Benarkah ada 26 aset tanah pemprov yang selama ini “menggantung” statusnya karena dikuasai pihak lain? Tentu saja benar. Karena hal tersebut menjadi lampiran dalam Laporan Keuangan Pemerintah Provinsi Lampung Tahun 2023 yang ditandatangani Arinal Djunaidi, saat itu sebagai Gubernur Lampung, Mei 2024, dan dipaparkan pada LHP BPK RI Perwakilan Provinsi Lampung Nomor: 40.A/LHP/XVIII.BLP/05/2024, tertanggal 3 Mei 2024.

26 aset tanah pemprov yang “ditelantarkan” alias tidak diseriusi pengurusannya itu, terdiri dari beberapa klasifikasi. Yaitu aset dalam proses ligitasi, aset tanah yang sertifikatnya telah dimiliki oleh Pemprov Lampung dan dikuasai masyarakat tanpa adanya perjanjian yang sah, aset tanah milik pemprov yang belum bersertifikat dan dikuasai masyarakat tanpa perjanjian, serta aset tanah milik pemprov yang belum bersertifikat atas nama pemprov dan memiliki sertifikat atas nama orang lain atau kondisi telah diduduki oleh masyarakat.

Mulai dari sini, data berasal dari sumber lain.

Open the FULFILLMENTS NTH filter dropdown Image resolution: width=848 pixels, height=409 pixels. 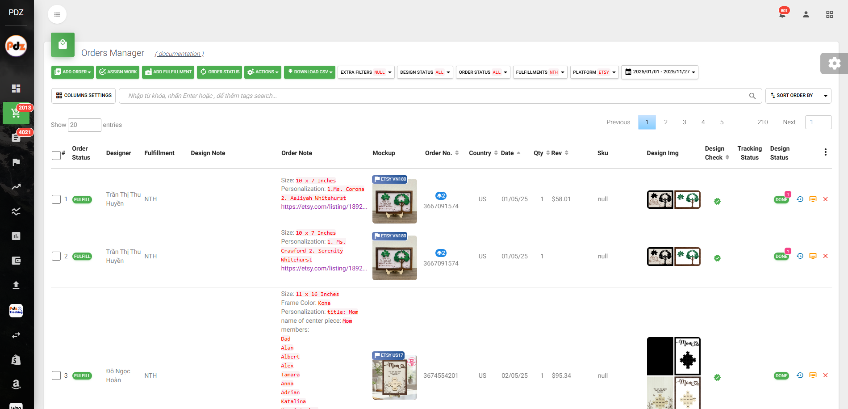(540, 72)
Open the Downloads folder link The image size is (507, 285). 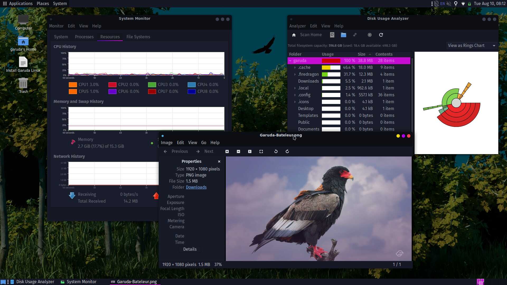196,187
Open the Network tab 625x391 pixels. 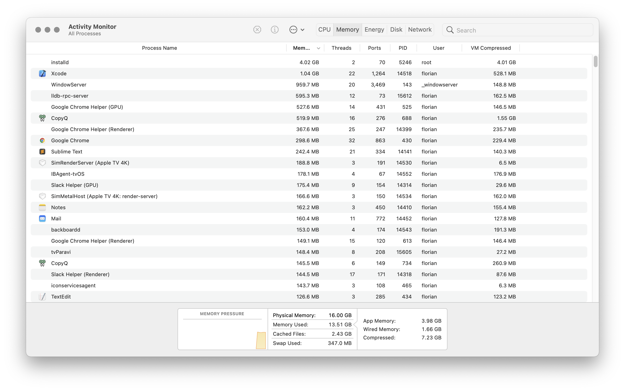420,30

Apa saja aset tanah –yang sebenarnya- milik Pemprov Lampung namun selama ini “ditelantarkan” dalam kepastian hak kepemilikan dan penguasannya? Yang masuk kategori aset dalam proses ligitasi ada tiga. 

Pertama, tanah dan bangunan Bumi Perkemahan Kwartir Daerah Pramuka di Trans Pramuka, Way Jepara, Lampung Timur.

Tanah seluas 3.102.310 m2 perolehan tanggal 18 Maret 1979 senilai Rp 2.166.000.000, dengan nomor sertifikat P.1/RBL, P.2/RBL, P.3/RBL, dan P.4/RBL itu dikuasai masyarakat adat. Lahan sudah sertifikat hak pakai atas nama Kwartir Daerah Pramuka Provinsi Lampung ini bermasalah sejak tahun 2000-2001, setelah Pusat Latihan Perintis Pembangunan Regional Pemuda Pramuka (PPRT) tidak beraktivitas, dipakai oleh masyarakat dan diklaim sebagai tanah adat. 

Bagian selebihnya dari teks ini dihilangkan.